Colorization is more than simply faked colors. Color films are shot using film stock, lighting, costume and set designs, and so on, specifically designed for color. Similarly with black & white films. You cannot simply smear false "colors" onto a film designed to be photographed in b&w -- it can never look correct or natural. That aside, almost all the colors computerized onto a b&w film are guesses -- what some technician arbitrarily thinks something should be colored. Even in those few instances where they have an approximate notion of what color something really was, they can never match what it actually looked like. Further, colorization has no depth or diversity -- the colors are just big smears, without the shadings, gradations, nuances of actual color. Add to this the sloppiness in leaving distant objects uncolorized, the impossibility of laying on fake colors that duplicate real colors, and the question as to who has the right to mar another's work, and colorization is a crime as well as a farce.

Besides, if you say colorization is acceptable, by rights you cannot object to changing music or dialogue, digitally altering pictures, editing things someone finds "objectionable", or otherwise changing a film. This isn't theoretical; it's already been done to a number of films and TV shows. If tampering with a movie in one form is permissible, there is no logicallly consistent reason why other forms can't be.

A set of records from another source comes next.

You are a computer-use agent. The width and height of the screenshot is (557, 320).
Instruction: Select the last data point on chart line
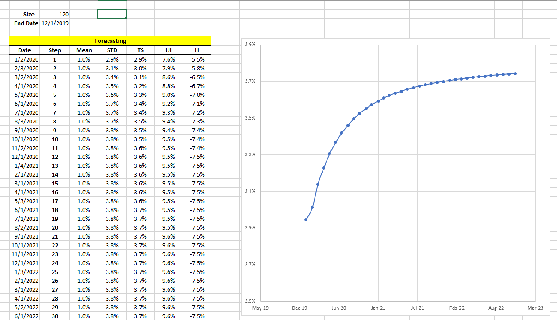(515, 73)
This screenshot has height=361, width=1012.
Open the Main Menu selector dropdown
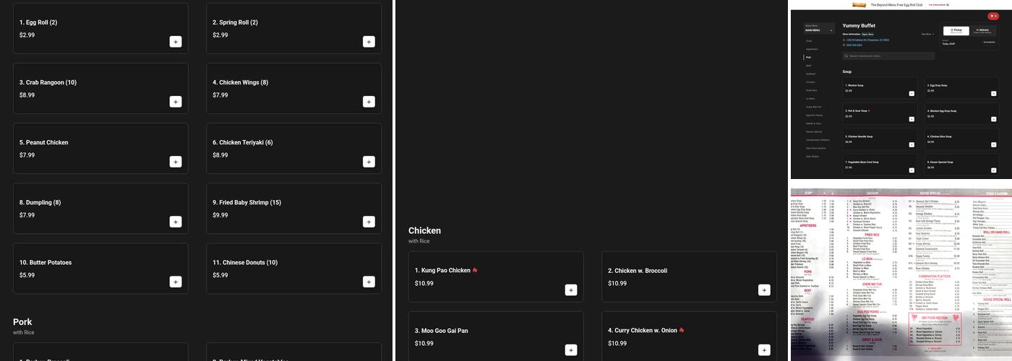coord(819,29)
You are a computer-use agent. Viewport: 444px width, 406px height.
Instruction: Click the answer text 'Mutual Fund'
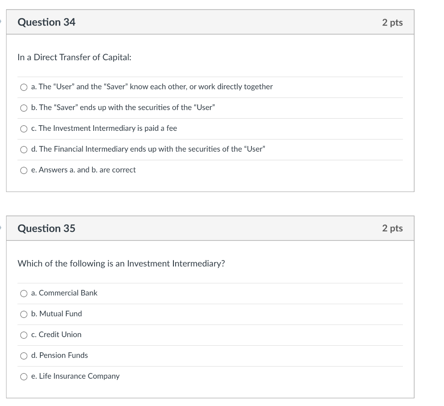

As to your thesis that budgets alone were the deciding factor in whether a film was shot in color or b&w in the 40s and 50s, this simply is not true. Colorizers have often claimed that they're showing a movie "the way the director wanted it", which is bull. In fact, seldom was a film shot in b&w solely because of budget reasons. Most filmmakers back then preferred b&w. Some kinds of movies -- notably film noirs -- could not possibly have been photographed in color -- it sort of negates the whole point of the film, its mood and tone.

That aside, black and white is a much more expressive, more intimate medium than color. Many kinds of b&w films simply wouldn;t have worked well in color. That's another strike against colorization: it changes the intended "feel" of a film, makes it into soemthing else, misses the whole point. This is why the kinds of movies that were filmed in color back then were mainly westerns, spectacles and musicals -- films that had great scenery or were bursting with colorful sets and costumes. Yet some dramas, comedies, and science fiction films were in color as well.

And color actually wasn't all that expensive back then. Technicolor was the most expensive, until their patent lapsed in 1953, but hardly out of reach. But other color processes existed, and many very low-budget movies were shot in Cinecolor, a cheap process that resembled the old two-strip Technicolor of the 20s. By 1954 color was cheap. But well into the late 1960s a lot of films were shot in b&w because the filmmakers preferred it.

The fact is most of the films made back then were shot in b&w from artistic choice, not budget. There are exceptions, of course, but very few. And I never heard of a producer or director so angry at not getting enough money for color that he made a big issue out of it for years afterward. In almost every instance, b&w was deliberately chosen.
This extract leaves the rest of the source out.